Published in final edited form as: Child Dev Perspect. 2014 Dec 2;8(4):187–192. doi: 10.1111/cdep.12085

The Costs and Benefits of Development: The Transition From Crawling to Walking

Karen E Adolph 1, Catherine S Tamis-LeMonda 1
PMCID: PMC4357016  NIHMSID: NIHMS668324  PMID: 25774213

Abstract

The transition from crawling to walking requires infants to relinquish their status as experienced, highly skilled crawlers in favor of being inexperienced, lowskilled walkers. Yet infants willingly undergo this developmental transition, despite incurring costs of shaky steps, frequent falls, and inability to gauge affordances for action in their new upright posture. Why do infants persist with walking when crawling serves the purpose of independent mobility? In this article, we present an integrative analysis of the costs and benefits associated with crawling and walking that challenges prior assumptions, and reveals deficits of crawling and benefits of upright locomotion that were previously overlooked. Inquiry into multiple domains of development reveals that the benefits of persisting with walking outweigh the costs: Compared to crawlers, walking infants cover more space more quickly, experience richer visual input, access and play more with distant objects, and interact in qualitatively new ways with caregivers.

Keywords: developmentaltransitions, motor development, crawling, walking, locomotion, posture, head mounted eye tracking


Development often involves a qualitative transition from a set of less effective strategies to a set of more effective strategies. Presumably, increased effectiveness is why children abandon earlier solutions for later ones. One of the most dramatic examples of a qualitative developmental transition is the switch from crawling to walking. The transition from traveling on all fours to moving upright entails different body postures, patterns of coordination between limbs, and relations between the body and the environment. In short, affordances1 for balance and locomotion are radically different.

- _REQUIREMENT A_:
Answer these questions from the article on the transition from crawling to walking:
(i) In what year was the article published in final edited form?
(ii) What costs do infants incur by switching to walking, according to the abstract?
(iii) What three things does the final paragraph say differ between traveling on all fours and moving upright?
- _REQUIREMENT B_: Write the paragraph that follows the last sentence of the article on the transition from crawling to walking.

- _DATA_:
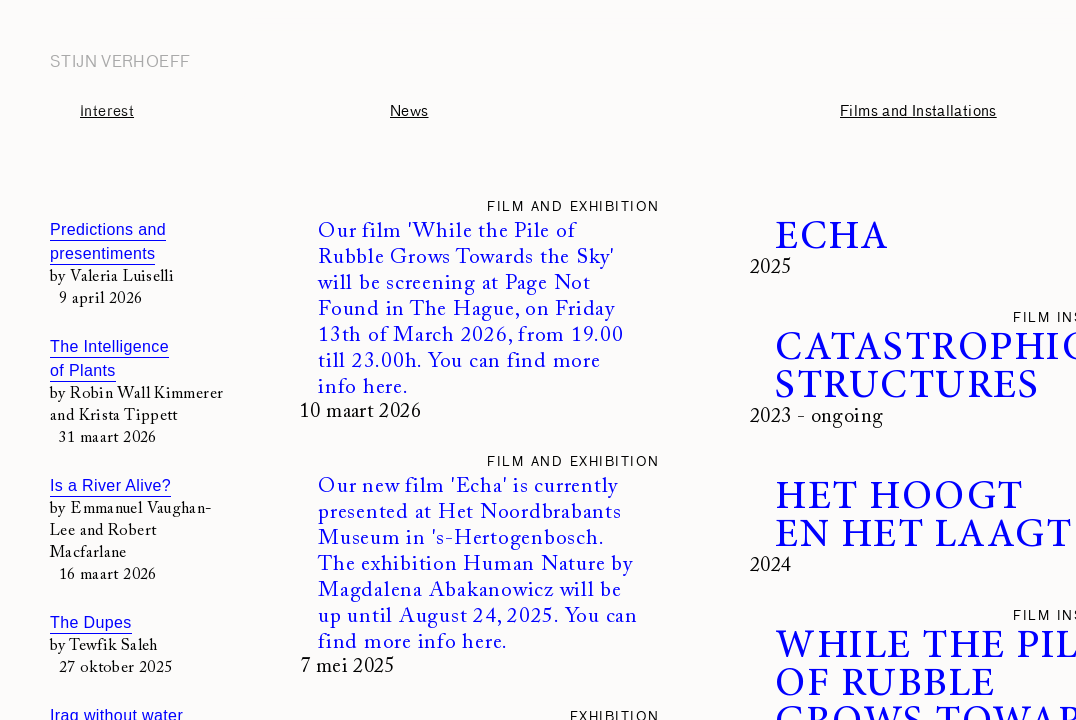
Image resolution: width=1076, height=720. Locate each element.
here (383, 388)
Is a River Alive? (110, 485)
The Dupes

- _EXERCISE ANSWER A_:
(i) 2014.
(ii) Shaky steps, frequent falls, and an inability to gauge affordances for action in their new upright posture.
(iii) Body postures, patterns of coordination between limbs, and relations between the body and the environment.

- _EXERCISE ANSWER B_:
The change from crawling to walking represents a puzzle regarding the relative effectiveness of the two strategies. In the weeks encompassing the transition, infants switch from being experienced crawlers with a high level of crawling skill to novice walkers with a low level of walking skill. The puzzle concerns why infants persist with walking when they have already mastered crawling. More generally, why do children persist with new strategies that initially incur costs—not benefits—when presumably they cannot know that the new solution will eventually trump the old? This puzzle has been termed a utilization deficiency to reflect persistent use of a new, more mature strategy with decrements or no improvement in initial performance (Bjorklund, 2013; Bjorklund, Miller, Coyle, & Slawinski, 1997; Bray, Hersh, & Turner, 1985; DeMarie-Dreblow & Miller, 1988).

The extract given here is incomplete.